If you ask any Japanese person what kinds of food Americans like the first word that might come out of their mouths would be ‘hamburgers.’ While I am American I don’t eat hamburgers every day; I do have cravings from time to time. When I do have a craving for a nice hamburger McDonalds and Burger King are don’t really make the cut. I won’t even talk about Mos Burger.
I arrived at Baker Bounce a little before 17:00 (opening time). My first impression was not good as the staff was still setting up and only let us in a few minutes after 17:00. There was no welcoming greeting as you would usually get in any Japanese shop/restaurant but I was greeted with the sound of Lady Gaga playing in the background. As you can see the shop ‘tried’ to make the place look like an American diner. According to another writer/blogger Baker Bounce was a “faux-American” restaurant. Our waitress was a bit rude and didn’t seem like she wanted to be there or was just in a bad mood which kind of took away from the experience. You might say I should have felt right at home because of America’s poor customer service, but from what I remember waitresses were really nice because they depended on tips. In Japan the only people who accept tips are the taxi drivers.

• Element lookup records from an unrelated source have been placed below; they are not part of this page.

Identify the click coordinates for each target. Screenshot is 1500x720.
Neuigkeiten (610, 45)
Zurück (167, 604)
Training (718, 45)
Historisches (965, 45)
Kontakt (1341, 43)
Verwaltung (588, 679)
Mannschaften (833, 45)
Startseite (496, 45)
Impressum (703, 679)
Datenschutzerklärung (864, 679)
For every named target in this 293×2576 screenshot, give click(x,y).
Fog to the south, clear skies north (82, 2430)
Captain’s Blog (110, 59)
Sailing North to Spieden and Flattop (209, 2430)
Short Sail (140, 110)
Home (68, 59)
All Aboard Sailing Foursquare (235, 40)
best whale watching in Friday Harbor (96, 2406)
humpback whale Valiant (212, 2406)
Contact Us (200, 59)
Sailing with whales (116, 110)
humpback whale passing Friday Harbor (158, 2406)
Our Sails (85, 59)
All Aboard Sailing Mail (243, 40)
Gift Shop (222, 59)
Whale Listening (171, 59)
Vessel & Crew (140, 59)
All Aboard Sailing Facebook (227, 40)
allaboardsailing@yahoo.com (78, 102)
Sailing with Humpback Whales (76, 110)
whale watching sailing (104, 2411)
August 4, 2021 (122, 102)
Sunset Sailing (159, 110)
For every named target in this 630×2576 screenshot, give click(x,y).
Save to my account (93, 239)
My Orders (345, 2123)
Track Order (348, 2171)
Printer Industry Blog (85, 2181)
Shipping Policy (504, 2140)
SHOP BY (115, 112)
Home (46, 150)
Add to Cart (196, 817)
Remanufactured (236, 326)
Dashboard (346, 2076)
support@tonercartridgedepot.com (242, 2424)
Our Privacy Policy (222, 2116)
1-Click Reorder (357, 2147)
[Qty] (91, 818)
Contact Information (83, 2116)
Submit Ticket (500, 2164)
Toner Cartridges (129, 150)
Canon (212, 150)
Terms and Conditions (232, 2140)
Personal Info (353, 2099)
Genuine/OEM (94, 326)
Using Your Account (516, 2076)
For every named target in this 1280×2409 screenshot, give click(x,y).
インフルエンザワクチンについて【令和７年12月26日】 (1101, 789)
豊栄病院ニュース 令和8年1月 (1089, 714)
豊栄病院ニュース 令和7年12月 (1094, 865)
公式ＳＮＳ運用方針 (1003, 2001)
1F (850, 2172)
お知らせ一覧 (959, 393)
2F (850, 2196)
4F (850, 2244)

We started off with a chicken salad and one chocolate milkshake and what tasted like a milk milkshake. For the main I ordered a bacon cheeseburger with home fries and coleslaw. A friend of mine ordered a hamburger with bacon and a fried egg, home fries and coleslaw. It was really good and the fries were really crispy just the way I like them. They tasted better after I dunked them in the milkshake. You can add extra things on your burger from an extra patty to anything else. I read that you can also choose how much of the veggies you want on your burger but our horrible waitress never asked.
The total for everything came out to about 4000Yen.
All in all I would go back but only if I was in the area and was craving for a hamburger. And yes, they do have English on the menu.